▸ **Dataset records**
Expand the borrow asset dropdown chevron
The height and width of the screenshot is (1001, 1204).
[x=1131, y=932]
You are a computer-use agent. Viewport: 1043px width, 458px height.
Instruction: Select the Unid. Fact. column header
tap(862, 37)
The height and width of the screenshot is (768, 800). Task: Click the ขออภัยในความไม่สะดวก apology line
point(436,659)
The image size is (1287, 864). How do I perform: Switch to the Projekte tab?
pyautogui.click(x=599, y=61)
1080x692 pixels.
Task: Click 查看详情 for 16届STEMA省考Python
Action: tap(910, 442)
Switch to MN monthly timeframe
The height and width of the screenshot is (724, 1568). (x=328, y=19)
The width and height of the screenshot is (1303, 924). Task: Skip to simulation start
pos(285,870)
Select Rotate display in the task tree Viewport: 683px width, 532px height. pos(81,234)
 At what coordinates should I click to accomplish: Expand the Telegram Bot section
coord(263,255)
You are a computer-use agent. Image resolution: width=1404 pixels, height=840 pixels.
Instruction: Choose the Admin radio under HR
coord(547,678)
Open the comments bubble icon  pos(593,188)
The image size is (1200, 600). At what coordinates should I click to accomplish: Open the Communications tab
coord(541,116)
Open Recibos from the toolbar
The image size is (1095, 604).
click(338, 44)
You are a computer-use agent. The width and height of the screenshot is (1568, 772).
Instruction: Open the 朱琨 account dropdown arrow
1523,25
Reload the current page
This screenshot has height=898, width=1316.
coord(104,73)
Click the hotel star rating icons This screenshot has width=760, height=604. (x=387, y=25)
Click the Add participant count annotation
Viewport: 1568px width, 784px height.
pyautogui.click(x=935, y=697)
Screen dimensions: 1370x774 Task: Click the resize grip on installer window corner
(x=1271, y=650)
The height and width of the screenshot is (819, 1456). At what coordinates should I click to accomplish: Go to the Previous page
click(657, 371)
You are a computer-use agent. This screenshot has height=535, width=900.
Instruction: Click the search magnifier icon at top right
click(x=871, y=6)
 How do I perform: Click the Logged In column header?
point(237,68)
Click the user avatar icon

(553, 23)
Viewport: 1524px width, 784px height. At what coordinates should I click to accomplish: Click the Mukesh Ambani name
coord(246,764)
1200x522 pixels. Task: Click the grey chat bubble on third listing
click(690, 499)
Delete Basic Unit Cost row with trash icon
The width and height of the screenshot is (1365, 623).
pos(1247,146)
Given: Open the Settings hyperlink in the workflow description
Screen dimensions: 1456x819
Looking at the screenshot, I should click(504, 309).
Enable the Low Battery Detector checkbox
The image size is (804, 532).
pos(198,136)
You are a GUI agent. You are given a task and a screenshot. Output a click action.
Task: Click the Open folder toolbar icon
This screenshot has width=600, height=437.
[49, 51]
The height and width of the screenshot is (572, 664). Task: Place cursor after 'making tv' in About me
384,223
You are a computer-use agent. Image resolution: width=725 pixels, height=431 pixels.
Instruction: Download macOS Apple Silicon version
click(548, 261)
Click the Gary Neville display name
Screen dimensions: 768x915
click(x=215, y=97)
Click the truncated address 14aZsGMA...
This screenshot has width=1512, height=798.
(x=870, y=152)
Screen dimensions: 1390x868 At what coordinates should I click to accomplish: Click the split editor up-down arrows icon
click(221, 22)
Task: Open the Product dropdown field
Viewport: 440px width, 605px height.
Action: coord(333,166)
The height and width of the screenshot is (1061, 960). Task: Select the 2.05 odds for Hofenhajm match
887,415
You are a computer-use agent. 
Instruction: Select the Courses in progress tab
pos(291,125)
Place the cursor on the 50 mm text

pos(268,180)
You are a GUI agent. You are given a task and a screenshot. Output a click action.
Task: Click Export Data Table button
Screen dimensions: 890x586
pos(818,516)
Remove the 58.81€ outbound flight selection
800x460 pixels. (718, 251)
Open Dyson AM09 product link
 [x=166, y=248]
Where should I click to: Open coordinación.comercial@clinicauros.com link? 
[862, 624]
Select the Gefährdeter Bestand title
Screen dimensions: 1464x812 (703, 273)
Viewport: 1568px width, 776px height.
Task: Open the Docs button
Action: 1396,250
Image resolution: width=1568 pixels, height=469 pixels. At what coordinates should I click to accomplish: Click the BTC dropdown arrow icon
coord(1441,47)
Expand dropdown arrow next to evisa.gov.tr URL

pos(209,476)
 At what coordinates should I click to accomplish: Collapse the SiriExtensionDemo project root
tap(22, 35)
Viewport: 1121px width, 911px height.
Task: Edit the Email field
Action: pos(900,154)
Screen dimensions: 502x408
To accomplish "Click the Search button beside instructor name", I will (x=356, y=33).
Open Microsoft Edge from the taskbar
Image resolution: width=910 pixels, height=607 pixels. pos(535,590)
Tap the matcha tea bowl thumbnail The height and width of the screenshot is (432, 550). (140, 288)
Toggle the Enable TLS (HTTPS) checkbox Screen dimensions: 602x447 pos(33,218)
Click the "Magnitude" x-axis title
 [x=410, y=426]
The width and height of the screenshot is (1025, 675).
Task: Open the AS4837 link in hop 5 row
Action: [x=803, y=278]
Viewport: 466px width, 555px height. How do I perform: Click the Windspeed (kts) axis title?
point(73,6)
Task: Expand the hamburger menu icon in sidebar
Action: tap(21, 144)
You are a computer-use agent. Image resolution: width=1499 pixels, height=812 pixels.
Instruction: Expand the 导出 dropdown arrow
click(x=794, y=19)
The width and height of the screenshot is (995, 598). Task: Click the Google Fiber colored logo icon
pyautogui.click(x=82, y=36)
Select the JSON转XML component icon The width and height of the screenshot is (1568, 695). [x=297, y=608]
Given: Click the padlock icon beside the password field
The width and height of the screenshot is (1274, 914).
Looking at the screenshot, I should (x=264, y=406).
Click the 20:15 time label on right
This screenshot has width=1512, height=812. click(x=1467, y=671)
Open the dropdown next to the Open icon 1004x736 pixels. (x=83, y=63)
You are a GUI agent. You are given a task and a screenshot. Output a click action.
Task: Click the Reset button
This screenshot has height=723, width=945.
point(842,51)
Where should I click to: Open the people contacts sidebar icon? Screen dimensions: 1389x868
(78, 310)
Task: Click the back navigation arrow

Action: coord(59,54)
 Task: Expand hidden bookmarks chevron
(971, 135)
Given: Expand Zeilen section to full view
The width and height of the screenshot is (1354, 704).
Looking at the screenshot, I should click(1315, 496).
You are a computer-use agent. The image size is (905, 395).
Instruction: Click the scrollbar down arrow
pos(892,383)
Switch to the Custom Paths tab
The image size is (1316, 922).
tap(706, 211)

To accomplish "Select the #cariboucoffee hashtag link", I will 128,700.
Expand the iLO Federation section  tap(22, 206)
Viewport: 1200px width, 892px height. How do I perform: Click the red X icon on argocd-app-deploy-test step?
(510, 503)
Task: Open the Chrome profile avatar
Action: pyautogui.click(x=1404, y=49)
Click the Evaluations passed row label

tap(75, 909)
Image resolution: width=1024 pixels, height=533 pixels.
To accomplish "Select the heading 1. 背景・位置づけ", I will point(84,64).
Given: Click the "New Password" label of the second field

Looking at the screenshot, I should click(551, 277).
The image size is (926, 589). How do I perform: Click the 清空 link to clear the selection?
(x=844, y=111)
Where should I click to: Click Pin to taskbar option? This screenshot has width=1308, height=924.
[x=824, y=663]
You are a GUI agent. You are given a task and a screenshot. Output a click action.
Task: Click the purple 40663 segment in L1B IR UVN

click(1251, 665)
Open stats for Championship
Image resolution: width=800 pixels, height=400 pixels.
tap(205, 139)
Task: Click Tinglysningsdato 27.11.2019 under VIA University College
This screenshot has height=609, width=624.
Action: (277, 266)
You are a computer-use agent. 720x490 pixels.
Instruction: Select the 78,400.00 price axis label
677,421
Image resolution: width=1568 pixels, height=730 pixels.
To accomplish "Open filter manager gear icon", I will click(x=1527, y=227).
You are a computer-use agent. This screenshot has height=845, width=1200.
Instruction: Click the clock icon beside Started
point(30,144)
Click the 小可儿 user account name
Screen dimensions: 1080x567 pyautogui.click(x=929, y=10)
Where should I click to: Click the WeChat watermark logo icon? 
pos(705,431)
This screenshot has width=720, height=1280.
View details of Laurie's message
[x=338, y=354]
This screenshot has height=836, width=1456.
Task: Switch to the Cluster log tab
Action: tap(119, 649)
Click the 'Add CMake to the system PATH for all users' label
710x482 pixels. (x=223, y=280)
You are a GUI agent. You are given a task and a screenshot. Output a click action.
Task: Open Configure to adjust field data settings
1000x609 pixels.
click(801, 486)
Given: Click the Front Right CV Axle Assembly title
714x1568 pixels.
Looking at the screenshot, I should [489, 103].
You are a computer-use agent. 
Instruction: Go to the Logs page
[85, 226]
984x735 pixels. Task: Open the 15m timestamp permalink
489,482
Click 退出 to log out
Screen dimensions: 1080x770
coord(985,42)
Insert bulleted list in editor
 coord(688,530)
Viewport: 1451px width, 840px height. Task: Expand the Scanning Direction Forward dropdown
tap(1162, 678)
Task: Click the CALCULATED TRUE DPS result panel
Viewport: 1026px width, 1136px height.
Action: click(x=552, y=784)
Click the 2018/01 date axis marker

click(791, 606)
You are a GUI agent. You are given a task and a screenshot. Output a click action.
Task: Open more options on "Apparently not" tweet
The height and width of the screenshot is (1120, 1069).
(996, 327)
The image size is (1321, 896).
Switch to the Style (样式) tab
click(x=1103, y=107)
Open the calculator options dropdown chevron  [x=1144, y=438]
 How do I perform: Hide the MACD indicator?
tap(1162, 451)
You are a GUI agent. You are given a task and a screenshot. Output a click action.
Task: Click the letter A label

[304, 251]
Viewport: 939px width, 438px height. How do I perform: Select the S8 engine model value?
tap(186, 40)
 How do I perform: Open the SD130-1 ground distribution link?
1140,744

▸ **What to work on**
In the data above, begin at the line that contains "The height and width of the screenshot is (768, 800)." and stop after the line that contains "Action: tap(910, 442)". Give those lines, both ends included, as a JSON list of strings with one string per line and any blank lines left out.

▸ **Finished task**
[
  "The height and width of the screenshot is (768, 800). Task: Click the ขออภัยในความไม่สะดวก apology line",
  "point(436,659)",
  "The image size is (1287, 864). How do I perform: Switch to the Projekte tab?",
  "pyautogui.click(x=599, y=61)",
  "1080x692 pixels.",
  "Task: Click 查看详情 for 16届STEMA省考Python",
  "Action: tap(910, 442)"
]